According to cosmologists, matter is distributed throughout the Universe not evenly, but in the form of a giant web - threadlike clusters of visible and dark matter interconnected with each other, separated by giant space deserts. These voids and clusters are the result of a kind of "echo" of the Big Bang, the so-called baryonic acoustic oscillations, which distribute matter unevenly throughout the rapidly expanding Universe.

The cosmological theories describing the formation of this web are fairly good at predicting the position and size of modern galaxies, but recently scientists have discovered several serious discrepancies. For example, near our Galaxy, they found an unusual structure, the "Great Repulsive", where there is practically no visible matter. Moreover, it was later revealed that the Milky Way is also located inside the "zone of emptiness", where space can expand faster than in other areas of the Universe.

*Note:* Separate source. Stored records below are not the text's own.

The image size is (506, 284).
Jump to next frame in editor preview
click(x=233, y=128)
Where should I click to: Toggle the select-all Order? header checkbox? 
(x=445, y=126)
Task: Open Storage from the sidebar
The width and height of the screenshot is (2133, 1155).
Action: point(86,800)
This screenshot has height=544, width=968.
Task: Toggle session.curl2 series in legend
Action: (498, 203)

Furlanetto and his colleagues accidentally discovered another such anomaly, observing with the Subaru telescope the oldest galaxies located about 12 billion light-years from Earth. Astronomers, as Furlanetto notes, have long wondered why the ultraviolet radiation of the brightest and hottest stars in the early Universe (the so-called Lyman glow) is extremely inhomogeneously distributed over the night sky.

There can be two explanations for this. On the one hand, it is quite possible that galaxies and matter were not scattered across the universe as uniformly as the theory shows. On the other hand, some objects or processes can interfere with the movement of the light of these stars, which makes it seem to us that certain parts of the Universe were darker than they really are.

Furlanetto and his colleagues tested these theories by observing such a "hole" in the Lyman glow, located at the junction of the constellations Cetus, Pisces and Aries. With the help of Subaru, scientists have counted the number of quasars (active galactic nuclei) and determined the strength of their ultraviolet glow.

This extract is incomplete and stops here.